On a Friday morning in early June, not long after a wave of protests against racial injustice had swept the country, I saw a post on social media that made me smile. A group of more than 30 florists from my hometown of Birmingham had come together to decorate the entrance to the Rotary Trail, a beautifully landscaped walking and biking path in the heart of the city. They had covered the 46-foot-tall iron scaffolding with thousands of blooms as a symbol of unity and solidarity with the Black community, in remembrance of victims of racism, and as a way to share something that was positive when the whole country was grieving. “I am just a florist, but I wanted todo something,” says Carolyn Chen, owner of Wild Things Flowers & Curiosities, who spearheaded the project. “It felt like the city really needed a big hug.”

So she reached out to Mary Cox Brown of Marigold Designs to form a plan, and when the two started contacting others in their industry, most people didn’t hesitate to help, even though their businesses had recently been hurt badly by wedding and event cancellations as a result of COVID-19. Pretty soon, there was a sense of purpose and excitement that rippled through the florist community. Three different wholesalers brought van loads of greenery, a local event company donated a scissor lift, and individual florists began sharing their plans in a long string of text messages and emails. “When I woke up that Friday, it felt like Christmas morning,” says Marie Lusain-Daniels, who has a full-service flower shop called Petal Pushers. “I was happy to do something to lift people’s spirits.” She told me she contributed amaranth and two varieties of protea, an exotic-looking bloom with pink, spiky petals that is said to be a symbol of diversity and courage.
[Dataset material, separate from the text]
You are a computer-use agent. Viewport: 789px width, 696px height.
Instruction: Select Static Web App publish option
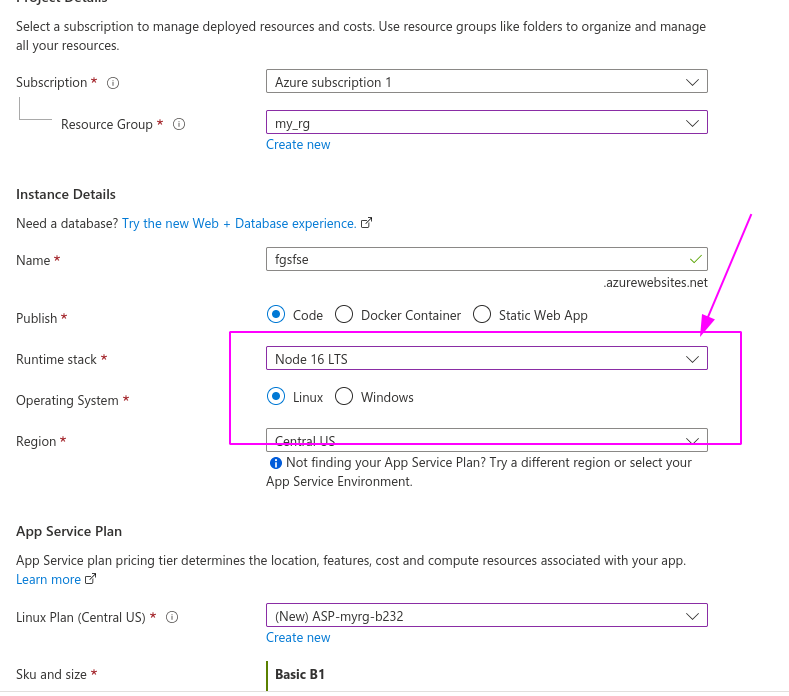point(482,314)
Magic City Rotary Trail Sign Being Covered in Flowers
Credit: Katie Rousso

As word spread in Birmingham and beyond, people came from allover to see the breathtaking display, add some flowers of their own, and take pictures. It was a reverent crowd, and many of those who gathered had meaningful conversations, even as they wore masks and tried to maintain their social distance. I was out of town the day the project was finished and didn’t get to visit until Sunday evening, when some of the flowers had started to fade, but it didn’t diminish the impact. As the sun went down, a woman was photographing a beaming couple who had recently gotten engaged, an artist was painting a watercolor, and two teenage girls were contributing their own blooms to the mix. After weeks of anguish, heartbreak, and violence, it felt hopeful.

One thing I noticed was a gap in the arch of flowers, as if it hadn’t been completed, and I wondered if they had run out. When I asked Chen about this later, she told me it was intentional and that the florists believed it was an appropriate symbol of the work that still needs to be done. I thought that sounded about right.